Last year, an army of paid workers with stacks of voter registration forms fanned out in Memphis, Nashville and other parts of Tennessee to persuade African Americans to vote. They walked the parking lots of grocery stores and laundromats, stood outside church services, and cajoled revelers on party buses and at nightclubs.
By October, the Tennessee Black Voter Project took credit for turning in more than 90,000 voter registration applications — what organizers hoped would be a first step in a broader effort to get more African Americans to be a regular force in elections.
But the surge of forms that landed in the months before Election Day was chaotic and consuming, according to officials in the state’s two largest counties, which include Memphis and Nashville. Thousands of applications had errors or omissions, they said, and their workers were overwhelmed by the task of verifying all the forms.

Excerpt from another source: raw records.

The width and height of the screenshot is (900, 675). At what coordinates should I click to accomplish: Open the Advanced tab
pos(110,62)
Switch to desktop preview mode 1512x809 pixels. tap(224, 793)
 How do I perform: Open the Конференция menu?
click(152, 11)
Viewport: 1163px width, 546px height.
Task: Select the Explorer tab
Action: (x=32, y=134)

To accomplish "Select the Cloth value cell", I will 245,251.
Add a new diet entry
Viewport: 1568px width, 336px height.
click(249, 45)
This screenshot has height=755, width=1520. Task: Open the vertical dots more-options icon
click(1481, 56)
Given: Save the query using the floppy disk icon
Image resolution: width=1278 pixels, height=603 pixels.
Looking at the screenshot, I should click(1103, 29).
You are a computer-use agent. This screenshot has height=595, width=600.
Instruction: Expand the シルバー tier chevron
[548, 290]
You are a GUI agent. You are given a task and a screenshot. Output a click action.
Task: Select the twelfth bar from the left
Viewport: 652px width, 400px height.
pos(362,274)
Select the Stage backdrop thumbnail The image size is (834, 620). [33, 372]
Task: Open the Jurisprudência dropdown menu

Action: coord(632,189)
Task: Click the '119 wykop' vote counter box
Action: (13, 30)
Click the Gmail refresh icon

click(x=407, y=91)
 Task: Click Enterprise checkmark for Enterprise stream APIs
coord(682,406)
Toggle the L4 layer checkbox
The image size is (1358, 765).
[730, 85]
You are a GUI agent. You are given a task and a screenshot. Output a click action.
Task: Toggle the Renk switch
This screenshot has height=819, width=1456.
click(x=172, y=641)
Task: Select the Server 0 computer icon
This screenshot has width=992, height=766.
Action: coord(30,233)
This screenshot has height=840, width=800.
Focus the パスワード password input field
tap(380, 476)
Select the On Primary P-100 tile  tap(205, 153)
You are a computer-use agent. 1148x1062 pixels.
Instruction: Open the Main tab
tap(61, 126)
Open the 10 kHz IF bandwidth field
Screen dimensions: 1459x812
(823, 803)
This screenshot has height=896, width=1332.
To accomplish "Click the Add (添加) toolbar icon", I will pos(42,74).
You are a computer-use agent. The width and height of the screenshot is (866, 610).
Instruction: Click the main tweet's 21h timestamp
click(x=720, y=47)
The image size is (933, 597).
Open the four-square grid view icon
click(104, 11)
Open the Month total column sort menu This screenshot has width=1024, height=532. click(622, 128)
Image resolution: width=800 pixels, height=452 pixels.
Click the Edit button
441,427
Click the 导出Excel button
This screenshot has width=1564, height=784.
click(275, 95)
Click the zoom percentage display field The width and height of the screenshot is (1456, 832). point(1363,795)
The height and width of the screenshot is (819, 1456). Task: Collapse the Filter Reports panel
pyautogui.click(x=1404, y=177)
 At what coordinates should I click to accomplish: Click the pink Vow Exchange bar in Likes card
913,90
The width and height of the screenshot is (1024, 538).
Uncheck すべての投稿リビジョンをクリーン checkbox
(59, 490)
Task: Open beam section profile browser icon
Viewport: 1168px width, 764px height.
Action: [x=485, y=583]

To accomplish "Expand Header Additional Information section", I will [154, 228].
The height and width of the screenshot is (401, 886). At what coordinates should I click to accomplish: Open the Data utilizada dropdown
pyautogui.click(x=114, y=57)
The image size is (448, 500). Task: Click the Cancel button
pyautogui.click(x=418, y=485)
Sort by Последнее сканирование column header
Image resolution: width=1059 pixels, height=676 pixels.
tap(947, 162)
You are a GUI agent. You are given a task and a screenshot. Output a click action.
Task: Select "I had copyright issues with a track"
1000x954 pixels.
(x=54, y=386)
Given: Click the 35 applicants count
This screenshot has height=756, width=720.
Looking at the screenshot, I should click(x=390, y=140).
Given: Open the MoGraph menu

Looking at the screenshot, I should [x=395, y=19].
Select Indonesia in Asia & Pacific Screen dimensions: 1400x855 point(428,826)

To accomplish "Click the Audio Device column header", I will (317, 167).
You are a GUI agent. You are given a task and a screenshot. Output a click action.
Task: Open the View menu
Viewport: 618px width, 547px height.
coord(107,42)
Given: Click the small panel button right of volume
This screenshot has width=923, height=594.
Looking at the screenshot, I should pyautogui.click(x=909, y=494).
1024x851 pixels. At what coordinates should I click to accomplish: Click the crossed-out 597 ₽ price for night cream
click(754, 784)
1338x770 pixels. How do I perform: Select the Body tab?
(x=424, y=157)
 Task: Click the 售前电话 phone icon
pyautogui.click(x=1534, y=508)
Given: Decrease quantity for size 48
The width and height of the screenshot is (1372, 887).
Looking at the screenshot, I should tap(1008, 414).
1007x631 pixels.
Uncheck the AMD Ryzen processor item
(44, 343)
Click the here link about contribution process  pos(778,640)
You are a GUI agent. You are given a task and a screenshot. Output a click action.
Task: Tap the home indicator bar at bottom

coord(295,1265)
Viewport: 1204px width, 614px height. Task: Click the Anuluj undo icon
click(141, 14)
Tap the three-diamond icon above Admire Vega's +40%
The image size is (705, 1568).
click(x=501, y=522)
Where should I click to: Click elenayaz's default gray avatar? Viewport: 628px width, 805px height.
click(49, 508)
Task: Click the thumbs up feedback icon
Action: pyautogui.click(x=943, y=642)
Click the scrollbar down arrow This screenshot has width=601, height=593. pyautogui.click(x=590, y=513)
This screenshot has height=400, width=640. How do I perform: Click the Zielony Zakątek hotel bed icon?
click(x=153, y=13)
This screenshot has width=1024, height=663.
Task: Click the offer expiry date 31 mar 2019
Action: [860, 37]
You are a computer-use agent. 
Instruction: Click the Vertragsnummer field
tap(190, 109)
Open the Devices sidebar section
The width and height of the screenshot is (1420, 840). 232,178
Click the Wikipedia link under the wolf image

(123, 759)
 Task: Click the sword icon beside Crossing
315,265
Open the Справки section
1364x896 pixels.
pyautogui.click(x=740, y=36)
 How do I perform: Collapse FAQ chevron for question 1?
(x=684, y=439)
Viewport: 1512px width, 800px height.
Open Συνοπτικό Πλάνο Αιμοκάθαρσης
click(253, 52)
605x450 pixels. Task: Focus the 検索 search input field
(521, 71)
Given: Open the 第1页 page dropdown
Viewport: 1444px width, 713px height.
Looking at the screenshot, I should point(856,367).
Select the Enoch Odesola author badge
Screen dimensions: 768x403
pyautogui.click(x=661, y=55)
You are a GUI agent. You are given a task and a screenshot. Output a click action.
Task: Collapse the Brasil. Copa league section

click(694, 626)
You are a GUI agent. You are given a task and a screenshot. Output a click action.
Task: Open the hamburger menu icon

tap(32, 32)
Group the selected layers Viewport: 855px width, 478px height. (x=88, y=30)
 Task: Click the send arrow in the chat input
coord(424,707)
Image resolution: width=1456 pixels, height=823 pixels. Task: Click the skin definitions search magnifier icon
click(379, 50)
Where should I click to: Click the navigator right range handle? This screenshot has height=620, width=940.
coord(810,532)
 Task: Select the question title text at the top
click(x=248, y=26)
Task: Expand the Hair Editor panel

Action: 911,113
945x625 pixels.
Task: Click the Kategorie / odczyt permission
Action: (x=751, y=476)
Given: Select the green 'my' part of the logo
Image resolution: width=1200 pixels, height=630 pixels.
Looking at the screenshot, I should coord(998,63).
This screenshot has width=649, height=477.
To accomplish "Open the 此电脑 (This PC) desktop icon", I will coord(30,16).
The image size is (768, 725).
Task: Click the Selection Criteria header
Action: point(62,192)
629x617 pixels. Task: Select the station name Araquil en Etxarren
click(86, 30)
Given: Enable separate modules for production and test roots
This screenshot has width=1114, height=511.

The state’s top elections official, a former Republican lawmaker named Mark Goins, called the crush of applications and the errors they contained a “dangerous” situation for others who were “properly” trying to register.
He proposed a solution that went further than any other state had: imposing civil penalties on groups that employ paid canvassers if they submit incomplete or inaccurate voter registration forms.
“We want to provide for fair, for genuine — for elections with integrity,” Republican Gov. Bill Lee said when he signed the bill May 2.
The new law, which will take effect Oct. 1 unless the courts intervene, imposes penalties of up to $2,000 for each county where an organization with paid workers submits more than 100 deficient forms. The fine gets much steeper — up to $10,000 per county — where the number of deficient forms exceeds 500.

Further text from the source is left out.